DIRECTIVE: Update the data below by writing it out again with every "Screen dimensions" changed to "Screen size" and nothing else altered.

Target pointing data
# # # #

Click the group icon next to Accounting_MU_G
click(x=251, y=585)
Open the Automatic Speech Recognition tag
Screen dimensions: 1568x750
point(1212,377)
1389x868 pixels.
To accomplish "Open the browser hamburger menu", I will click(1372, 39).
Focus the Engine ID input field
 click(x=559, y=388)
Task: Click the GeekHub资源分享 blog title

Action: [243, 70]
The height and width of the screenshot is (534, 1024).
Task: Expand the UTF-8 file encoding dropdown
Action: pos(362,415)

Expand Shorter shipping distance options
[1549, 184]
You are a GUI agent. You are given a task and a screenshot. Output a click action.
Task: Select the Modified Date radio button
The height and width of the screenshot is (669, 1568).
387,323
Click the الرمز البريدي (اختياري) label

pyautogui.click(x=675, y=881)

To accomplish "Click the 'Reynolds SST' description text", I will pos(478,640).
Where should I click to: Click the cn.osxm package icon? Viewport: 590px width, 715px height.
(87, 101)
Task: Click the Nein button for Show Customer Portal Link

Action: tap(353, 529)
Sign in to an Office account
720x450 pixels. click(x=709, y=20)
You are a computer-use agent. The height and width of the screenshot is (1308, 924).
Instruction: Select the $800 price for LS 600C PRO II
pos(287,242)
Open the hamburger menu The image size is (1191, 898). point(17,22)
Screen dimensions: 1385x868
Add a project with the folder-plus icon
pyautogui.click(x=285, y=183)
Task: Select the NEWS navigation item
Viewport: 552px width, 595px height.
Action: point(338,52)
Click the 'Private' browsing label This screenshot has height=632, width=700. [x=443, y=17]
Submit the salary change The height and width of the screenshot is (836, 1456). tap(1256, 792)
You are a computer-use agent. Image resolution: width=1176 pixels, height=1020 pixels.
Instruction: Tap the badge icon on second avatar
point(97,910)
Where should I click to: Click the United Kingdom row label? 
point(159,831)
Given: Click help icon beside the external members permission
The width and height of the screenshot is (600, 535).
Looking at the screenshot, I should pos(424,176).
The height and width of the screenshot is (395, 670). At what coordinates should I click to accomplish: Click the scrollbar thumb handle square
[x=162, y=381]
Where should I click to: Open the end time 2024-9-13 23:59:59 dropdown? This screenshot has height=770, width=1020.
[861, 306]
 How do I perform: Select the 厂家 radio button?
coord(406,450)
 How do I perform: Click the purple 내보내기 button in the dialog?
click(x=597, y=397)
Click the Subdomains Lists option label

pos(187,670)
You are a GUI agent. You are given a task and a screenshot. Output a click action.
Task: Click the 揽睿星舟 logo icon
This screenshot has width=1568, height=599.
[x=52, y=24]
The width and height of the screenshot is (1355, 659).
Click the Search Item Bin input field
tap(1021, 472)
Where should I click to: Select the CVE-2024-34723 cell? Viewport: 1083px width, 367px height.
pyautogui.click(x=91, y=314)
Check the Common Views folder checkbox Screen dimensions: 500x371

# # # #

FINISHED TASK:
Click the group icon next to Accounting_MU_G
click(x=251, y=585)
Open the Automatic Speech Recognition tag
Screen size: 1568x750
point(1212,377)
1389x868 pixels.
To accomplish "Open the browser hamburger menu", I will click(1372, 39).
Focus the Engine ID input field
 click(x=559, y=388)
Task: Click the GeekHub资源分享 blog title

Action: [243, 70]
The height and width of the screenshot is (534, 1024).
Task: Expand the UTF-8 file encoding dropdown
Action: pos(362,415)

Expand Shorter shipping distance options
[1549, 184]
You are a GUI agent. You are given a task and a screenshot. Output a click action.
Task: Select the Modified Date radio button
The height and width of the screenshot is (669, 1568).
387,323
Click the الرمز البريدي (اختياري) label

pyautogui.click(x=675, y=881)

To accomplish "Click the 'Reynolds SST' description text", I will pos(478,640).
Where should I click to: Click the cn.osxm package icon? Viewport: 590px width, 715px height.
(87, 101)
Task: Click the Nein button for Show Customer Portal Link

Action: tap(353, 529)
Sign in to an Office account
720x450 pixels. click(x=709, y=20)
You are a computer-use agent. The height and width of the screenshot is (1308, 924).
Instruction: Select the $800 price for LS 600C PRO II
pos(287,242)
Open the hamburger menu The image size is (1191, 898). point(17,22)
Screen size: 1385x868
Add a project with the folder-plus icon
pyautogui.click(x=285, y=183)
Task: Select the NEWS navigation item
Viewport: 552px width, 595px height.
Action: point(338,52)
Click the 'Private' browsing label This screenshot has height=632, width=700. [x=443, y=17]
Submit the salary change The height and width of the screenshot is (836, 1456). tap(1256, 792)
You are a computer-use agent. Image resolution: width=1176 pixels, height=1020 pixels.
Instruction: Tap the badge icon on second avatar
point(97,910)
Where should I click to: Click the United Kingdom row label? 
point(159,831)
Given: Click help icon beside the external members permission
The width and height of the screenshot is (600, 535).
Looking at the screenshot, I should pos(424,176).
The height and width of the screenshot is (395, 670). At what coordinates should I click to accomplish: Click the scrollbar thumb handle square
[x=162, y=381]
Where should I click to: Open the end time 2024-9-13 23:59:59 dropdown? This screenshot has height=770, width=1020.
[861, 306]
 How do I perform: Select the 厂家 radio button?
coord(406,450)
 How do I perform: Click the purple 내보내기 button in the dialog?
click(x=597, y=397)
Click the Subdomains Lists option label

pos(187,670)
You are a GUI agent. You are given a task and a screenshot. Output a click action.
Task: Click the 揽睿星舟 logo icon
This screenshot has width=1568, height=599.
[x=52, y=24]
The width and height of the screenshot is (1355, 659).
Click the Search Item Bin input field
tap(1021, 472)
Where should I click to: Select the CVE-2024-34723 cell? Viewport: 1083px width, 367px height.
pyautogui.click(x=91, y=314)
Check the Common Views folder checkbox Screen size: 500x371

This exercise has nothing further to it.